Atas kejadian tersebut, menurut Azis pihaknya memberikan tindakan tegas tersangka AF (17) yang terlibat pembacokan awal dikenakan pasal 351 KUHP, terkait penganiayaan yang menyebabkan luka berat dengan ancaman lima tahun penjara.
“Untuk kejadian pertama ini pelakunya dibawah umur, sedangkan korbannya orang dewasa. Kini yang bersangkutan dititipkan di lembaga penempatan anak sementara merujuk Undang-Undang Perlindungan anak,” Katanya.
Sementara itu untuk pelaku berinisial EM (18) dan AD (18) mereka terlibat dalam pembacokan korban GM hingga meregang nyawa.
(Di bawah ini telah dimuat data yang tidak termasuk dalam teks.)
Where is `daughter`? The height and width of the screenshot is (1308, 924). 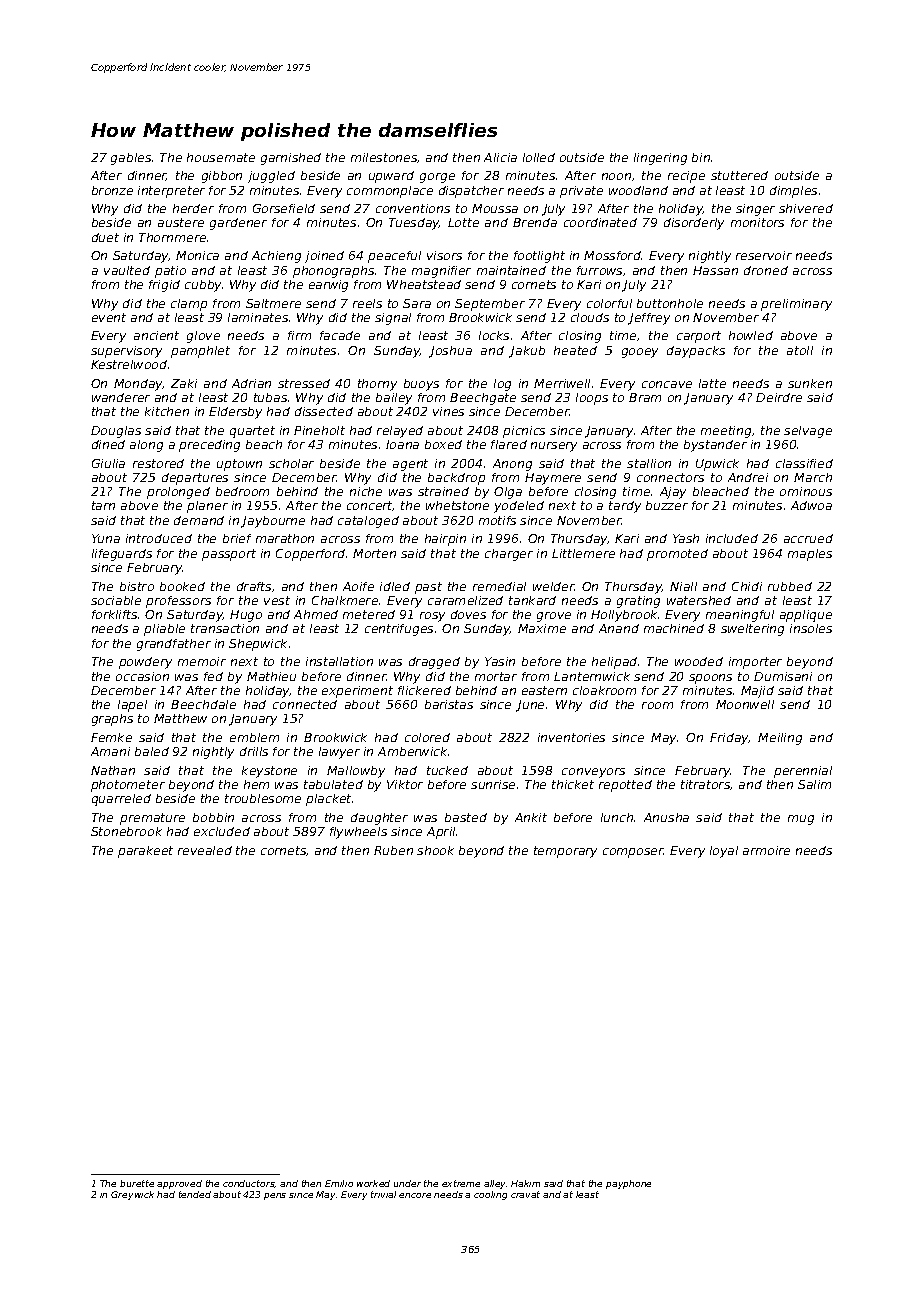
daughter is located at coordinates (379, 819).
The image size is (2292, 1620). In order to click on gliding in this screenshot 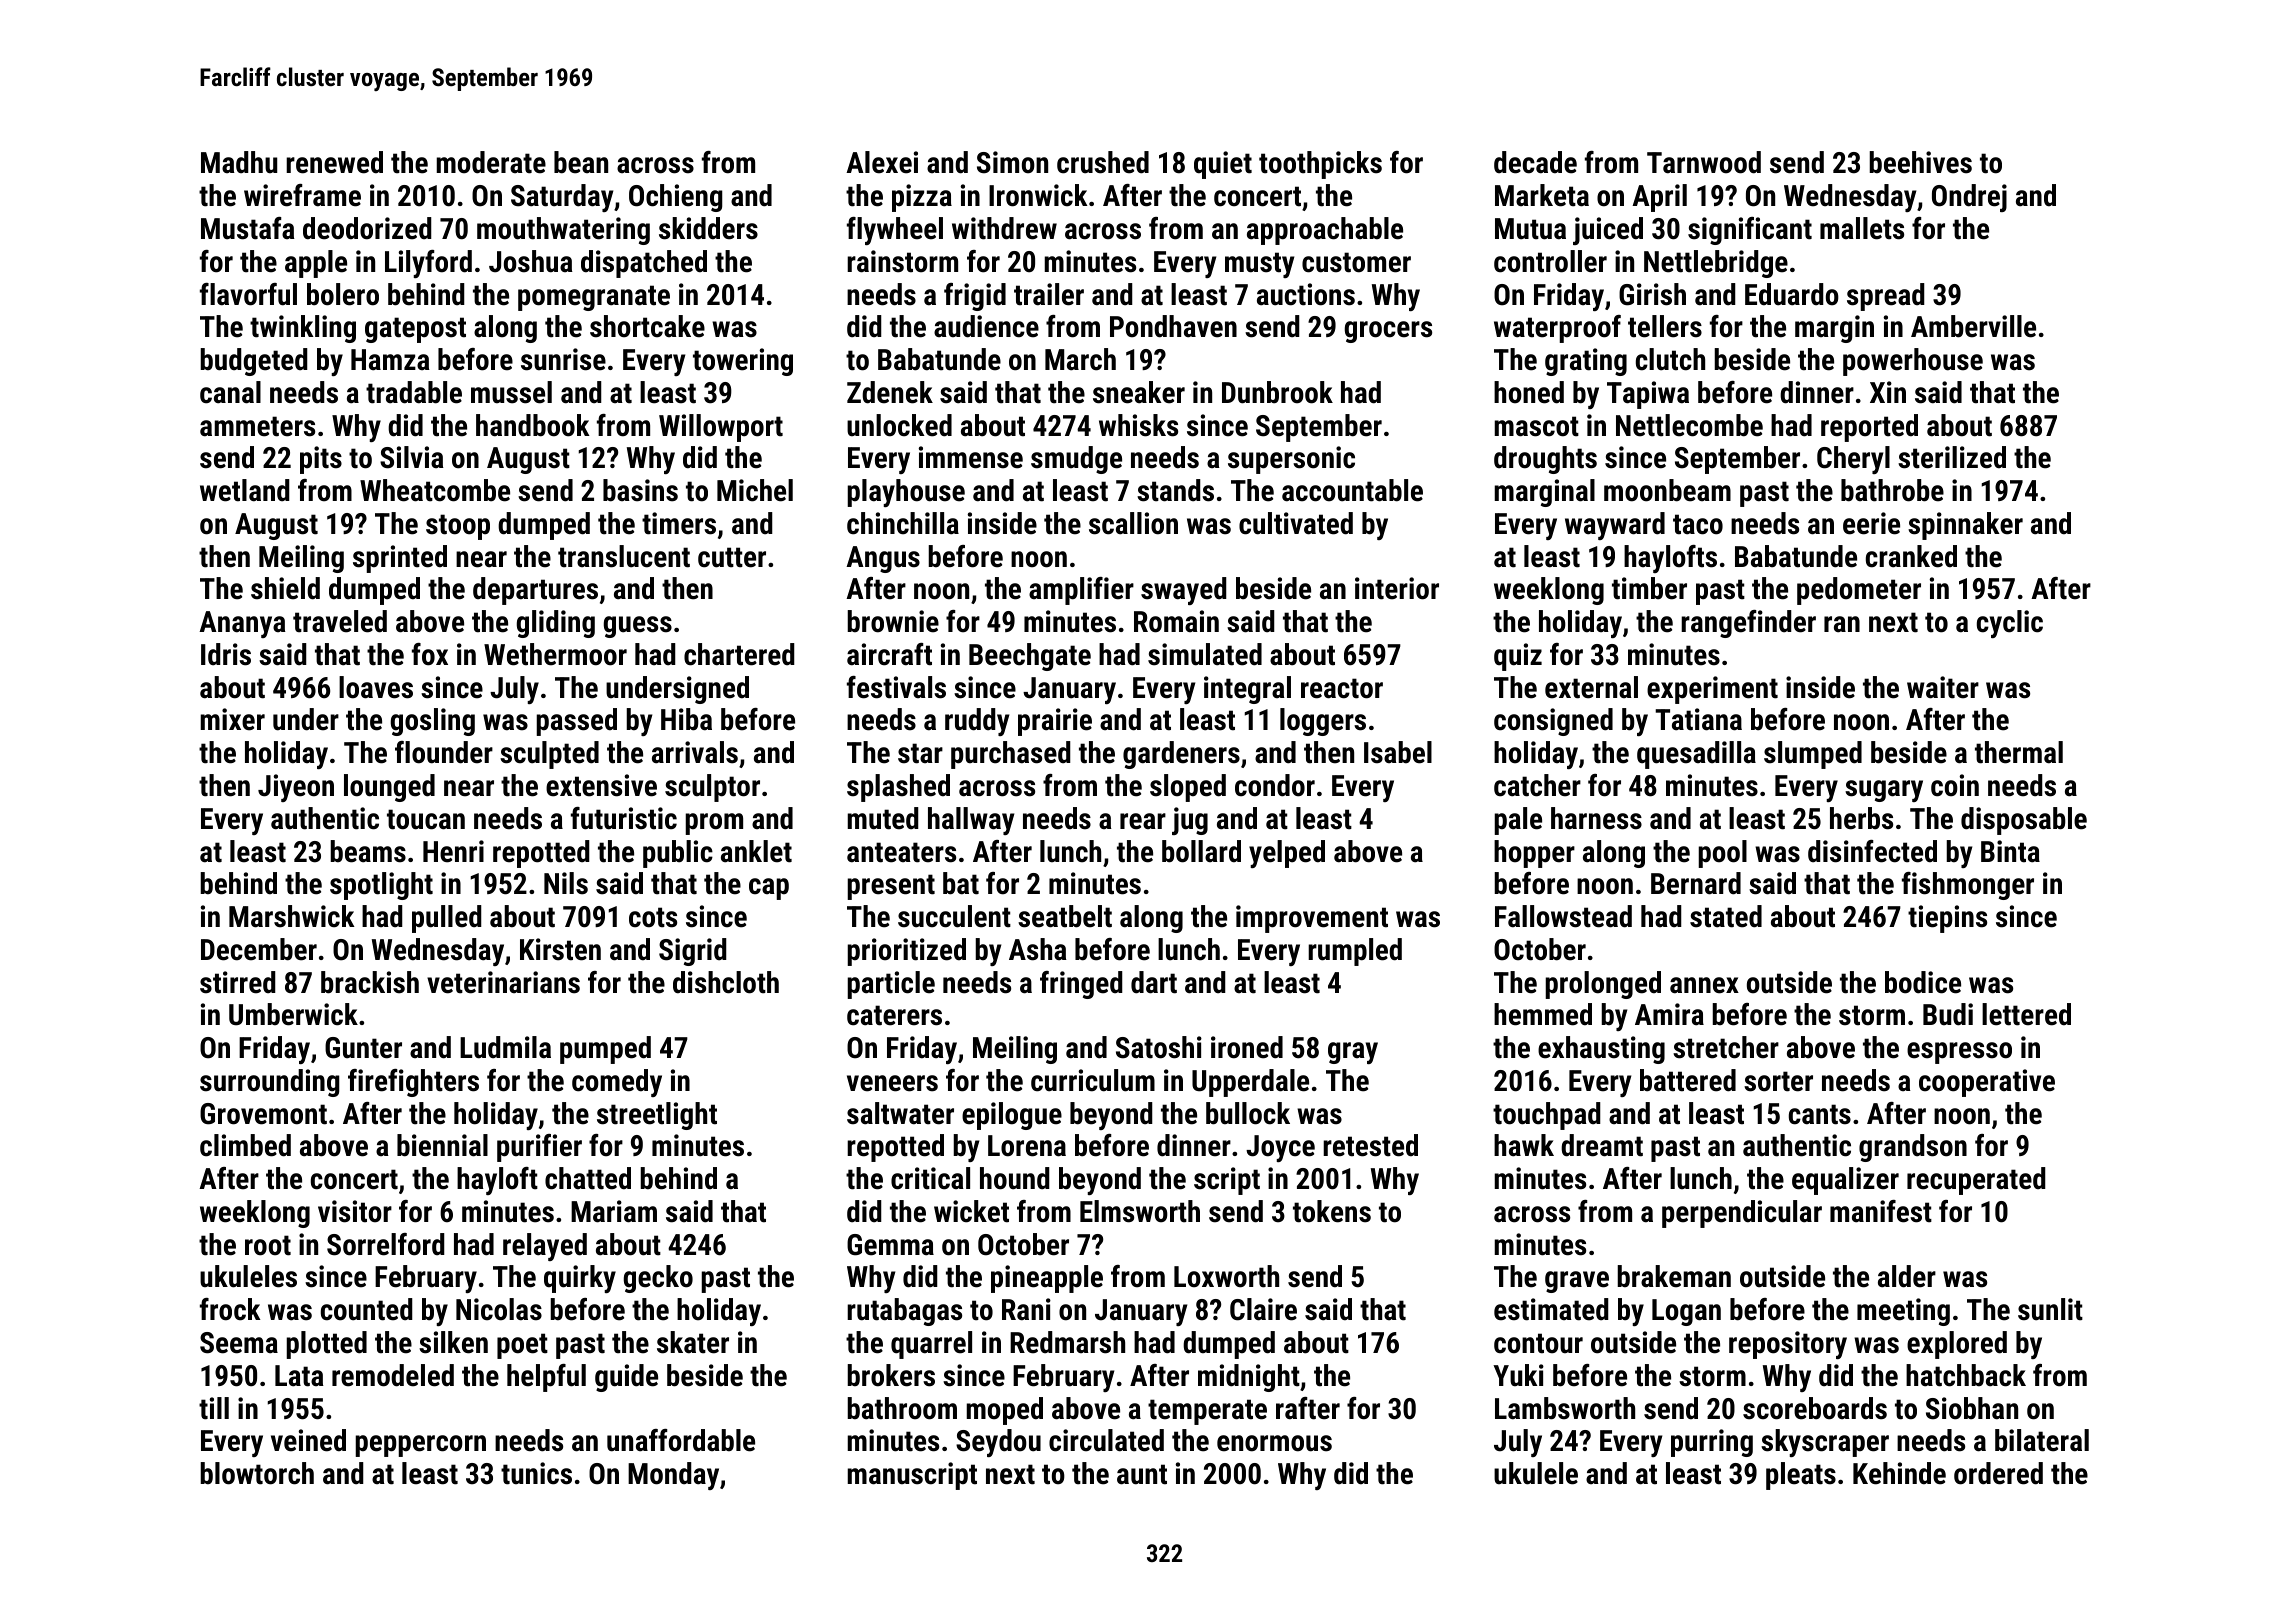, I will do `click(555, 624)`.
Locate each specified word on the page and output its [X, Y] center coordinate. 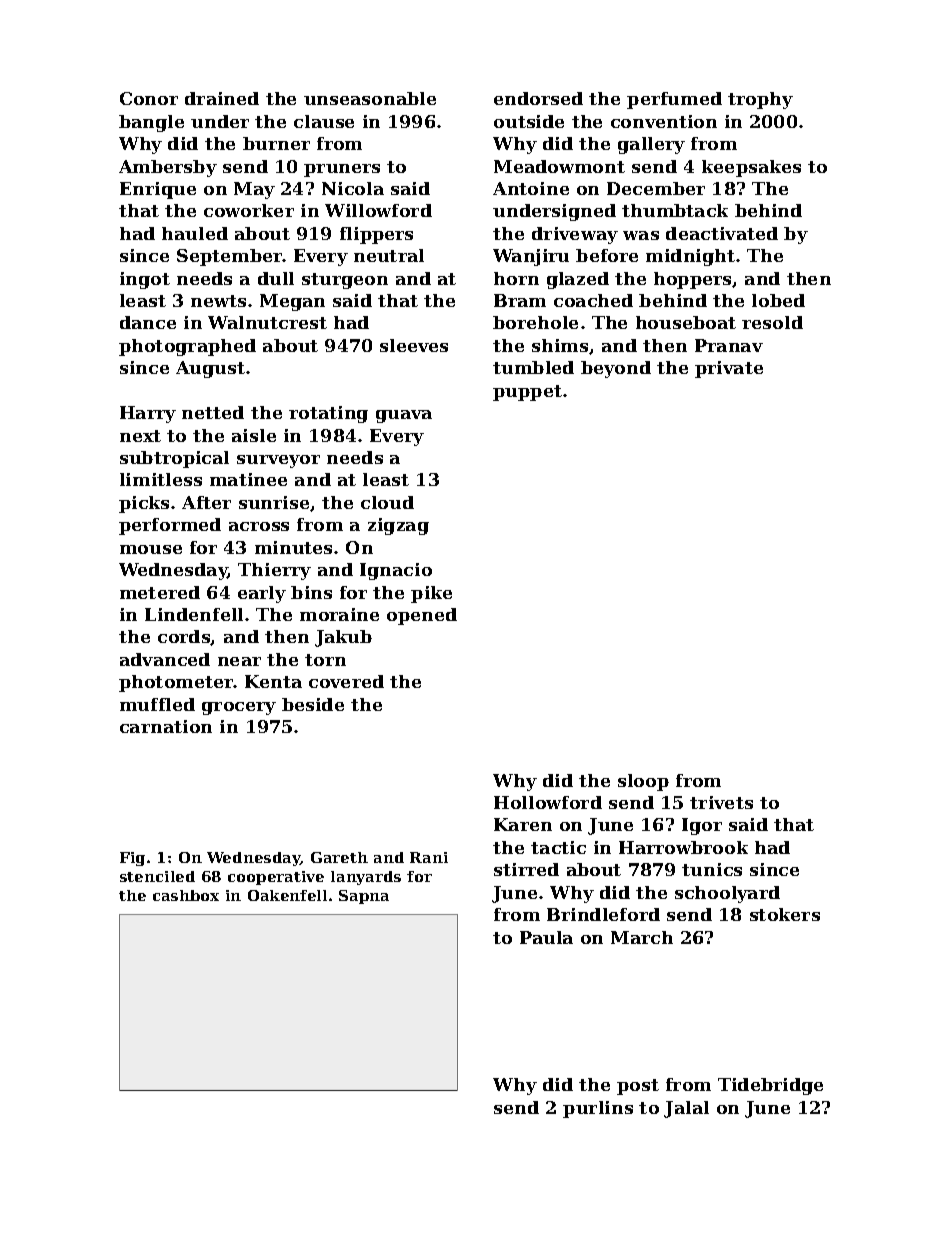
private [729, 369]
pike [431, 594]
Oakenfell [287, 895]
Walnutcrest [267, 322]
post [638, 1087]
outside [529, 121]
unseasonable [370, 98]
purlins [598, 1109]
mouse [151, 549]
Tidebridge [770, 1086]
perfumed [674, 100]
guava [404, 416]
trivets [721, 802]
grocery [239, 708]
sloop [643, 782]
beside [313, 704]
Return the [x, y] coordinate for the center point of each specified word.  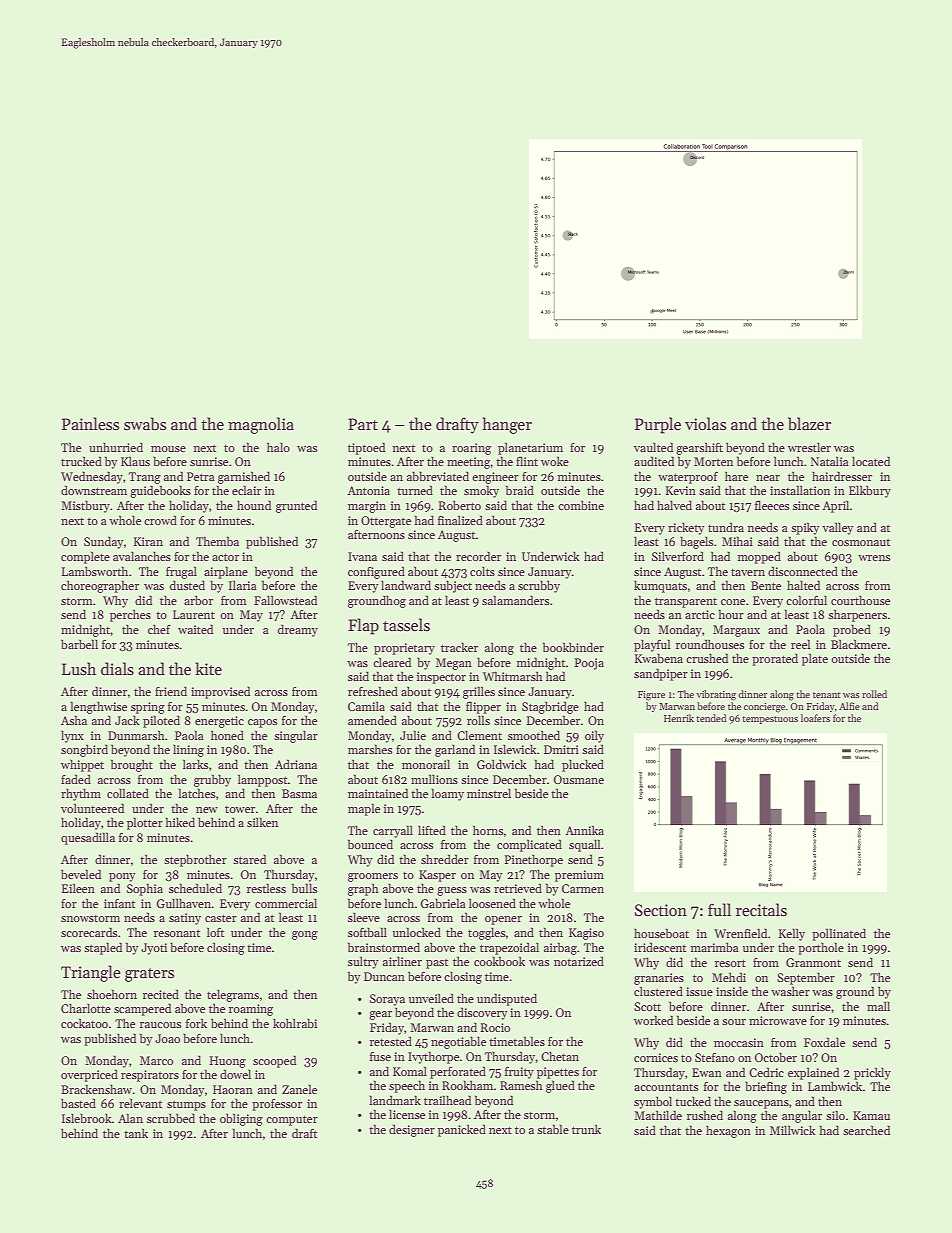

Keduanya dikenakan pasal 80 ayat 3 UU No. 35 Tahun 2014 tentang perlindungan anak dengan hukuman maksimal 15 tahun penjara.
Kemudian, dua tersangka lainnya yaitu RM (16) dan RK (15) diketahui berperan aktif dalam penyerangan dan pengrusakan Gedung SMK Izzata. Mereka dikenakan pasal berlapis yaitu 170 KUHP dan 406 KUHP dengan ancaman maksimal 7 tahun penjara.
“Untuk kejadian yang menewaskan pelajar itu, pelakunya orang dewasa (senior SMK KB) sedang korbannya masih dibawah umur. Mereka kami lakukan penahanan, sedangkan untuk kasus perusakan sekolah kita titipkan juga di lembaga penempatan anak sementara,” terangnya.
Selanjutnya, 25 orang yang telah diamankan petugas ditetapkan sebagai saksi dalam keseluruhan kasus tersebut. Mereka akan dikembalikan kepada pihak keluarga dan diberikan pembinaan. “Puluhan pelajar lain ini penggembira mereka memang datang dan mengetahui penyerangan di sekolah,” tandasnya.
Selama ini, Polresta Depok telah melakukan berbagai upaya untuk meminimalisir tawuran dikalangan remaja. Namun sayangnya insiden anarkis tersebut kerap terjadi memanfaatkan kelengahan petugas.
“Berbagai upaya dilakukan seperti langkah preventif dengan melibatkan unsur Binmas dan Sabhara, langkah represif dengan pembinaan hingga penegakkan hukum. Kedepan apabila tidak ada perubahan tentu kepolisian akan memberikan peringatan keras,” tandasnya.
Sementara itu dari pantauan di Mapolresta Depok terlihat orang tua para pelajar tersebut duduk dan mendengarkan penjelasan mengenai kejadian tawuran yang menjadi pemicu perusakan fasilitas sekolah SMK Izzata pada Rabu 16 Oktober 2019 kemarin.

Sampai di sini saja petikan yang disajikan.